London Prices Set to Climb: Although London property prices appear high on an average price to earnings ratio – we believe there are a number of reasons why property prices will continue to climb in the capital, although it will not be evenly spread by any means. Let us explain.

Start of Boom: The property boom started in 2009 in West London – prime real estate – supported by waves of international wealth coming into London from:

·         Arab Spring uprising and turbulence

·         Eurozone crisis

·         Middle Eastern and North Africa wars

·         Commodity boom in oil and mineral exporting nations

Financial District: As the City of London recovered from the financial crisis – London moved rapidly into top gear against its financial services competitors such as Frankfurt, Paris, Singapore, Tokyo, Hong Kong and New York.

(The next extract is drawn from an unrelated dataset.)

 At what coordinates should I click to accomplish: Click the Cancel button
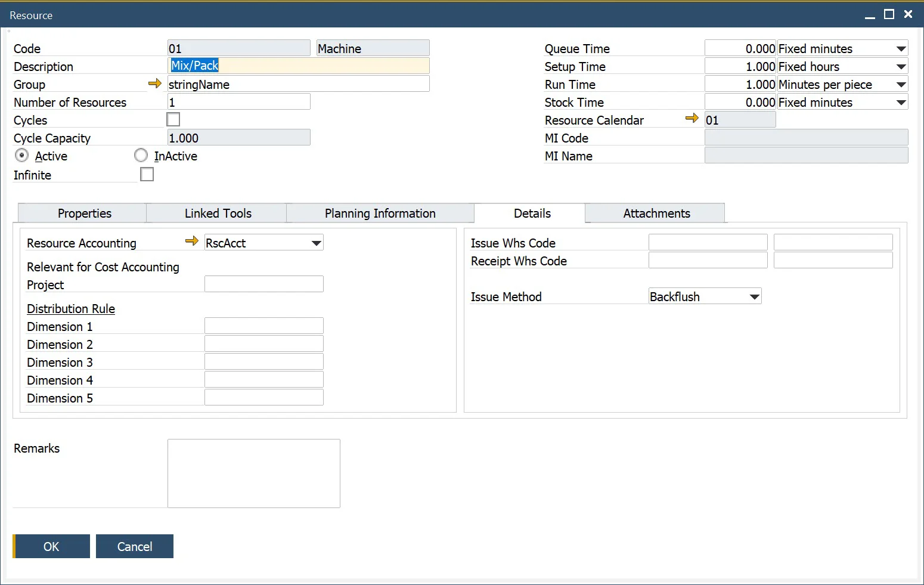tap(135, 546)
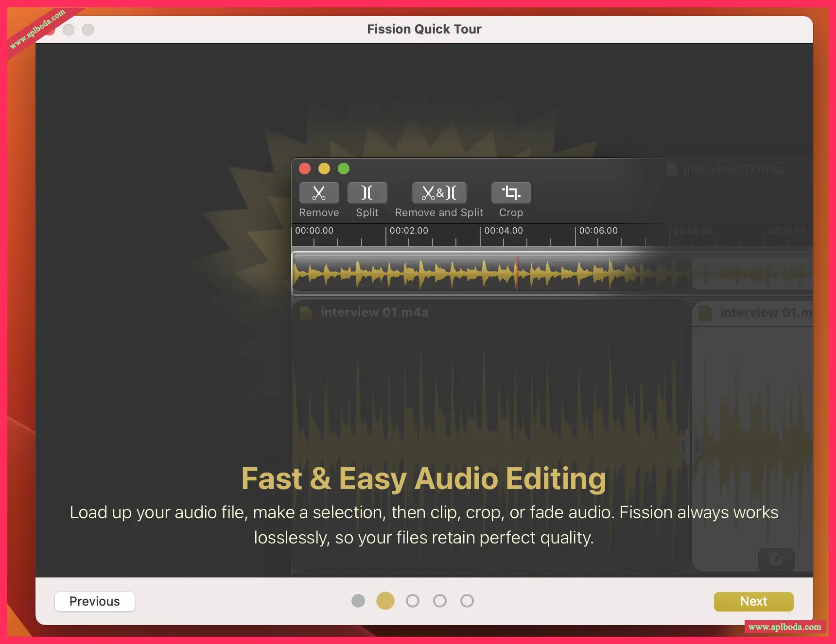
Task: Click the 00:06.00 timeline ruler mark
Action: click(598, 231)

Super-Rich Play Ground: Super-rich Russians, Africans and Far Easterners picked up the best real estate in places like Kensington, Mayfair and Chelsea – driving prices sky-high. The ripple effect started in 2010 when property prices started to shoot up in places like Battersea, Clapham, Islington and Notting Hill.

Printed Money: Price increases in our view were driven by Trillions of dollars and pounds of printed money – out of thin air – used to stimulate the economy. The rich got hold of this zero cost money and decided in the heir wisdom to hoard it in property, a wise move given the high returns and safe haven nature of London property investment.  

Ripple Effect: The property boom became more pervasive in 2015 with places like Hackney, Lewisham, Forest Gate, Southall and Tooting shooting up. This was driven more by indigenous British people being drive out from the most expensive areas to the middling suburbs – even the bankers cannot afford Kensington any more – a truly international area for the super-rich. The super-rich used the money given at almost zero interest rate, and parked in property – buying in cash. This created a bubble of sorts, which may never pop.

Tax Grab: The Tories decided to take their grab of the profits with higher stamp duty on properties worth more than about £350,000 and instigated tougher tax conditions on bankers and non-doms, which has curtailed the massive increases on the upper end of the market.

Stimulating Spending: Because of the low overall developed nations growth and reluctance for private wealthy individuals to invest in industry, interest rates have stayed very low to try and encourage people to come out with this money and invest, instead of save. Furthermore the waves of migrant workers from all around the global, rich, middle class and poorer – have kept wage inflation in the lower bracket very low and boosted worker competition, flexibility and standards – this has helped keep a lid on inflation, boosted the value of Sterling and reduced mortgage borrowing costs. This in turn has stimulated mortgage debt and boosted house prices.

Migration: The migrants have also created a very strong rental property market which shows no sign of reducing. Employment in London is very strong, workers are all looking for single rooms – so they can saves as much as possible and send the proceeds home. This has driven the prices of single rooms in London for rent (that include electric-gas-council tax bills) – using shared kitchens and bathrooms – to around £700/month in places like Battersea.  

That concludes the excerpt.